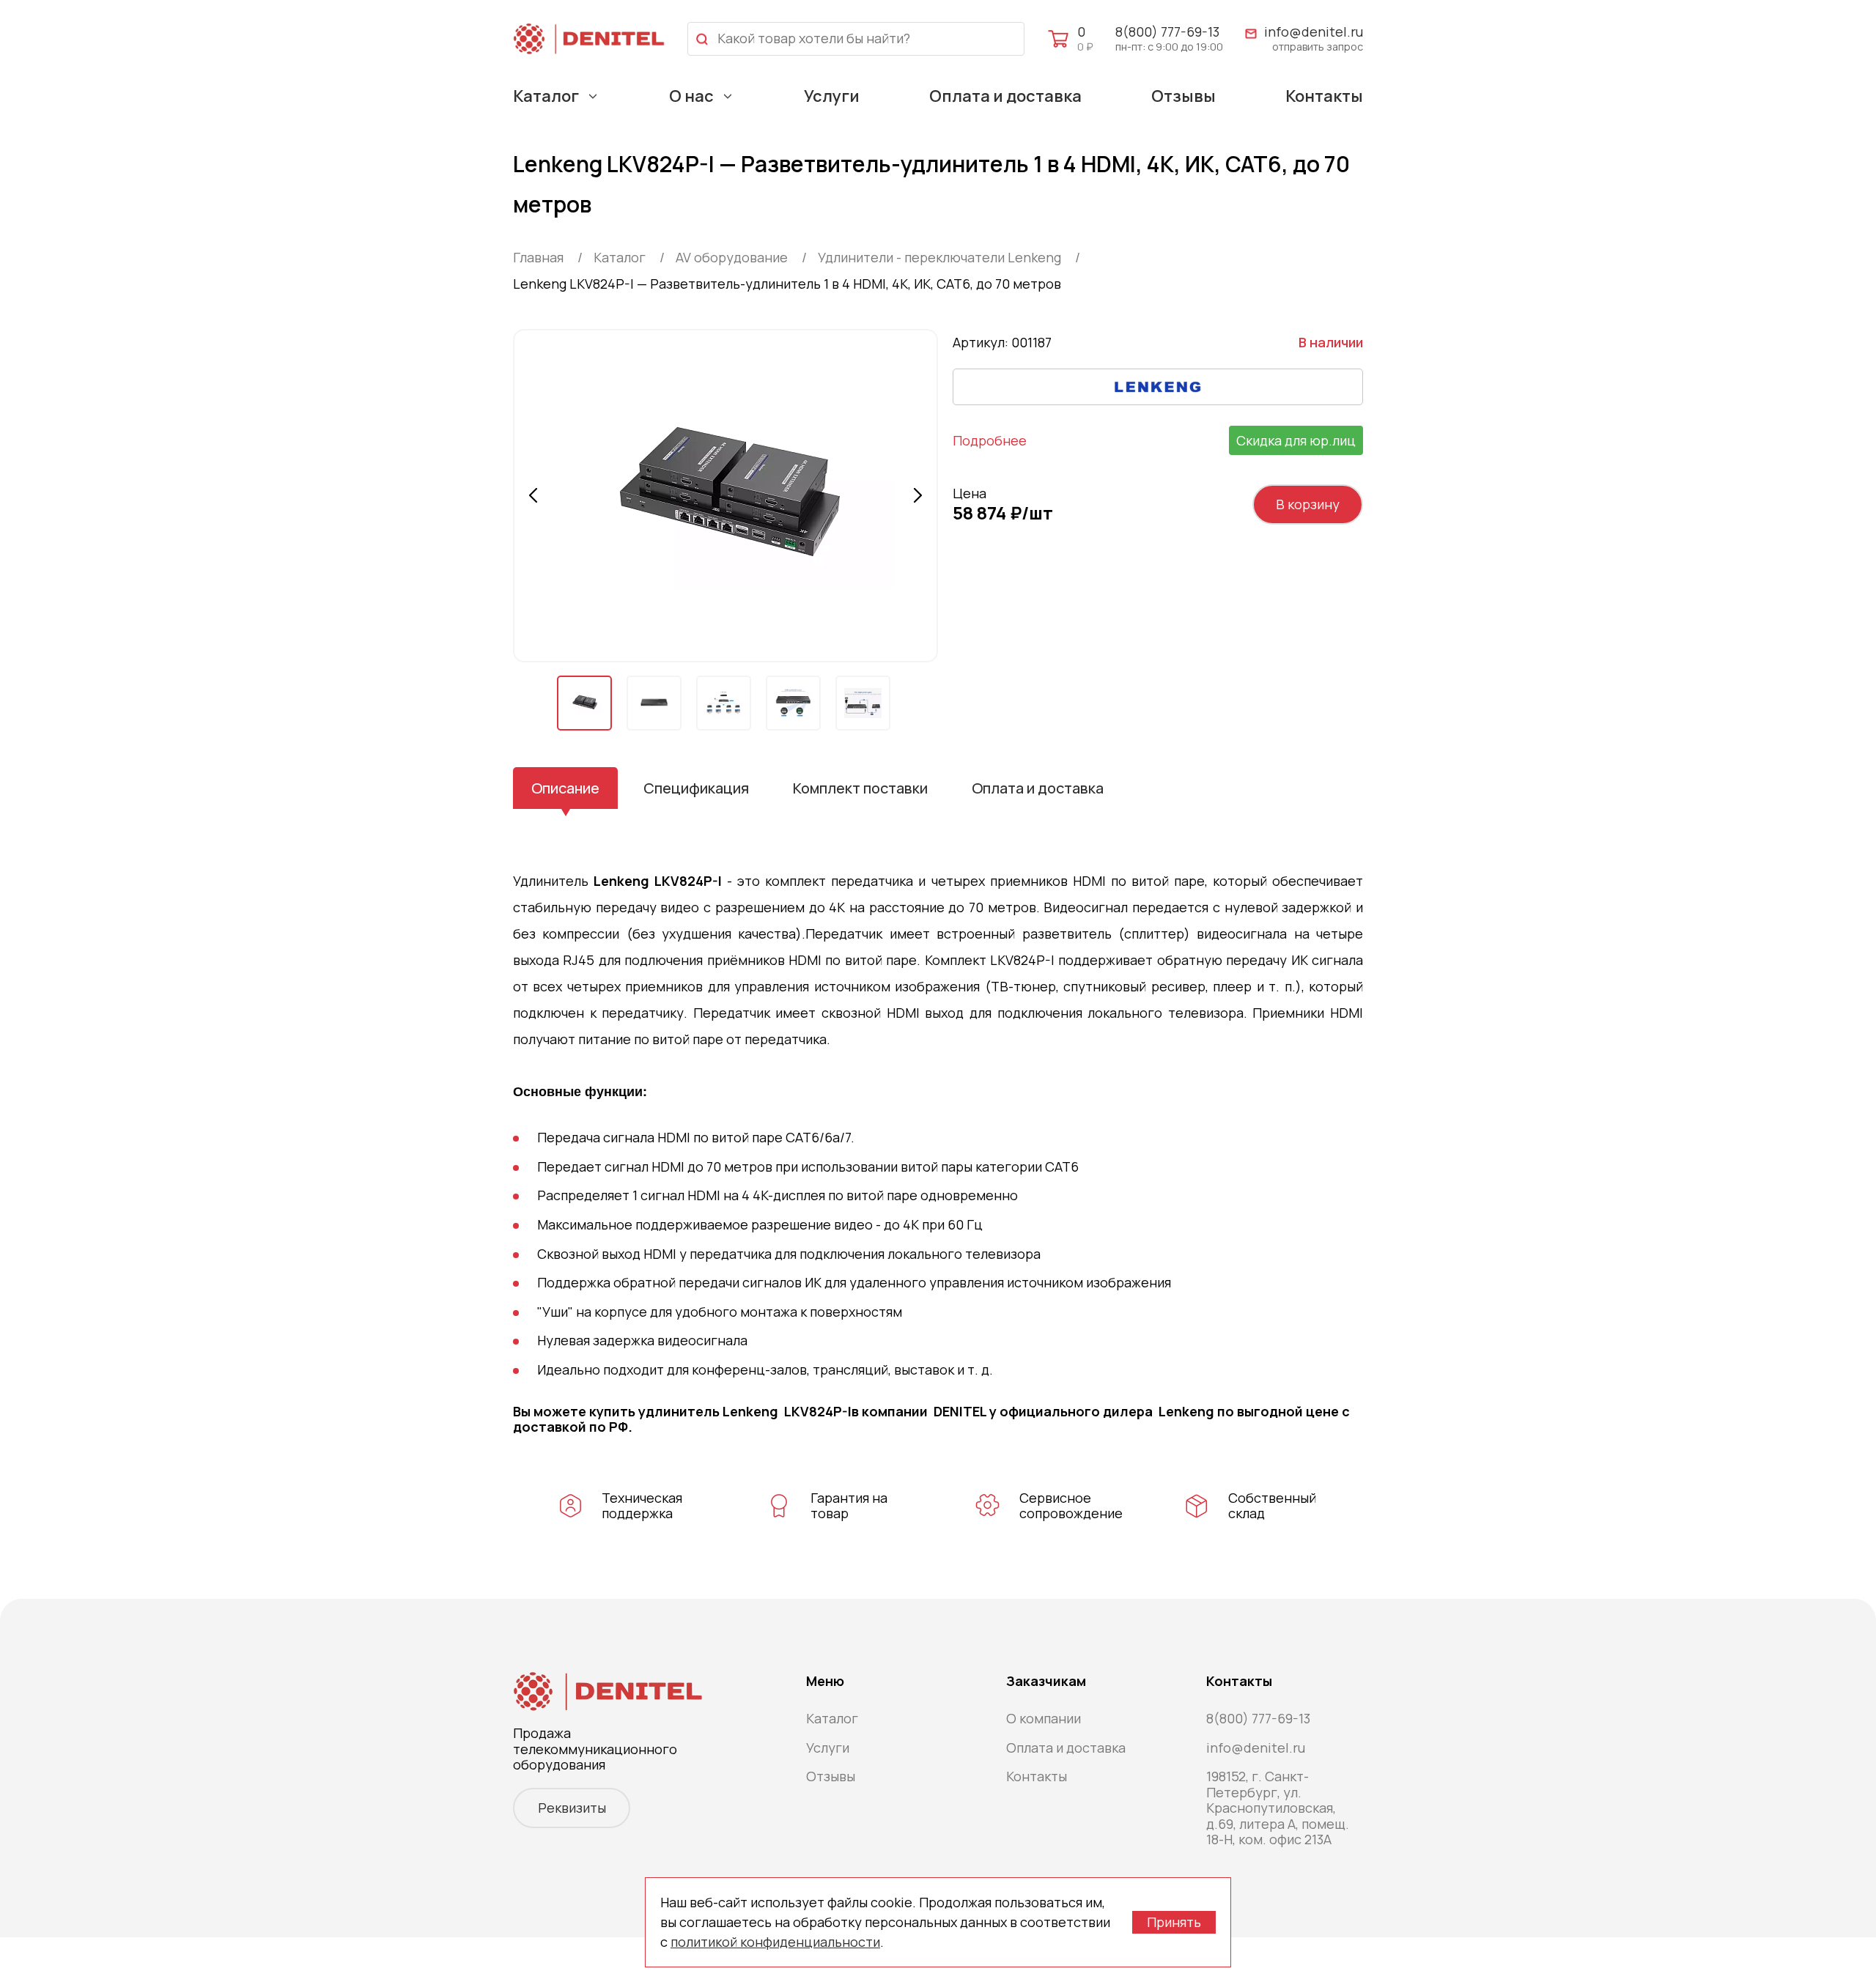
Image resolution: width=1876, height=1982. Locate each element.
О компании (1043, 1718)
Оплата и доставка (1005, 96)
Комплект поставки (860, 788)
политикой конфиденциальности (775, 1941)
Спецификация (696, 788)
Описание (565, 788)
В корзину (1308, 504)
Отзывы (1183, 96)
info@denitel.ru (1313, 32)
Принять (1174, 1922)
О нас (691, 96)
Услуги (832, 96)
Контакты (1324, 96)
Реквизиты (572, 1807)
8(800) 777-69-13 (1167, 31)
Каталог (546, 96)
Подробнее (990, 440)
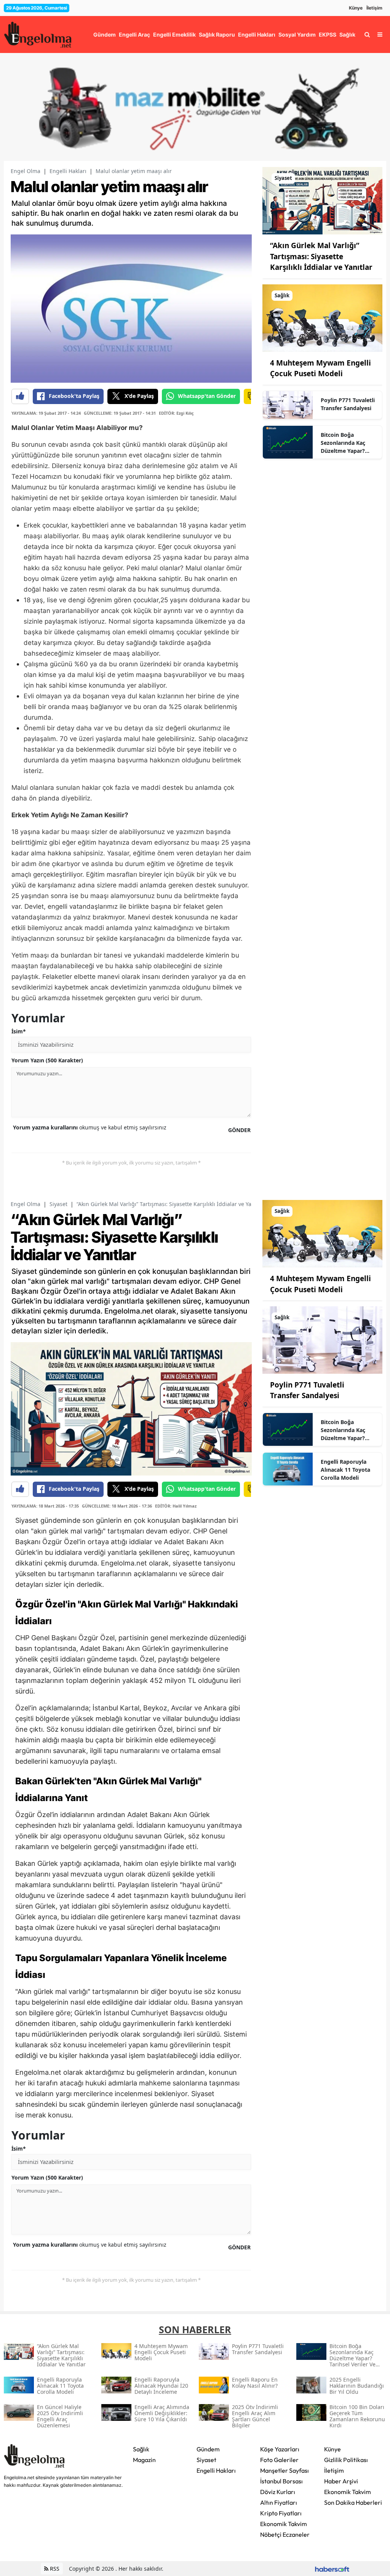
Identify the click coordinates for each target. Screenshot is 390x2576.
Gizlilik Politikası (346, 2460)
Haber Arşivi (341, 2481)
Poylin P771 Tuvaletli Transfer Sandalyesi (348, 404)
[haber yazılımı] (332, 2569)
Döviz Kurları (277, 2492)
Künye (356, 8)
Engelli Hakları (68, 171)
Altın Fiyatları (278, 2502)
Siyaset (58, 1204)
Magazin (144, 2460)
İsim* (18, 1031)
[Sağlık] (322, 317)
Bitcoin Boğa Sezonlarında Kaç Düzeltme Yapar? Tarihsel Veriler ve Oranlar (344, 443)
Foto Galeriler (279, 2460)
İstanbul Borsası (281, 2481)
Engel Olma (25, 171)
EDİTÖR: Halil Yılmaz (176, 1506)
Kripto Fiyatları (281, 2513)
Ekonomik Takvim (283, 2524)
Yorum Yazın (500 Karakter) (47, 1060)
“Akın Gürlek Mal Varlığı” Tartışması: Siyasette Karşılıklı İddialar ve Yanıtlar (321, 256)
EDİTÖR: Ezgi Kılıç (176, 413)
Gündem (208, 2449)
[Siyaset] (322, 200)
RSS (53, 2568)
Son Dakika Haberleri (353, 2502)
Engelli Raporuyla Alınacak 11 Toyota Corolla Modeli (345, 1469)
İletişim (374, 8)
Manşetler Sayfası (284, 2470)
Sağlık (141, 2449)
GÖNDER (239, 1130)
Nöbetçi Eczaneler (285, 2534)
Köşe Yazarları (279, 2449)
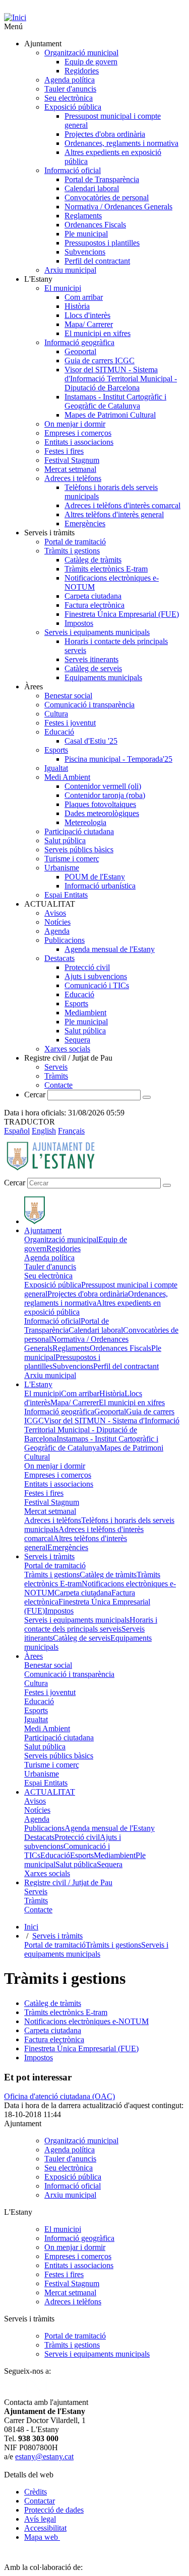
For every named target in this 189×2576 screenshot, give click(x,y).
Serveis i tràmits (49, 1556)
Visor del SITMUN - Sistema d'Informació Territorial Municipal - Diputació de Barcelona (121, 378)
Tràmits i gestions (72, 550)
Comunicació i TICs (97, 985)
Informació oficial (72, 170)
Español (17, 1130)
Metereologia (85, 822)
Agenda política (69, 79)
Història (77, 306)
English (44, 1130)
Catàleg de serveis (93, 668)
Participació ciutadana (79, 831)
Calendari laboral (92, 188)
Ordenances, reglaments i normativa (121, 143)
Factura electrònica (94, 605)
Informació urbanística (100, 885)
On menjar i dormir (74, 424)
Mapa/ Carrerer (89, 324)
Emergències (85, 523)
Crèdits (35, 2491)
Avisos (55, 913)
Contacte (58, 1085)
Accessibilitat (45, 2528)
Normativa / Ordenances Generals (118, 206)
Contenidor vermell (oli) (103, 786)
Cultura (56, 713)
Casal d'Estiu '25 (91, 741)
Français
+---+
* **ASSIGNED TASK**
Nothing before the line holding "Contenidor vermell (oli) (103, 786)" belongs in the answer. Repeat that line and the rest of the listing exactly.

* **OUTPUT FOR THIS EXERCISE**
Contenidor vermell (oli) (103, 786)
Cultura (56, 713)
Casal d'Estiu '25 (91, 741)
Français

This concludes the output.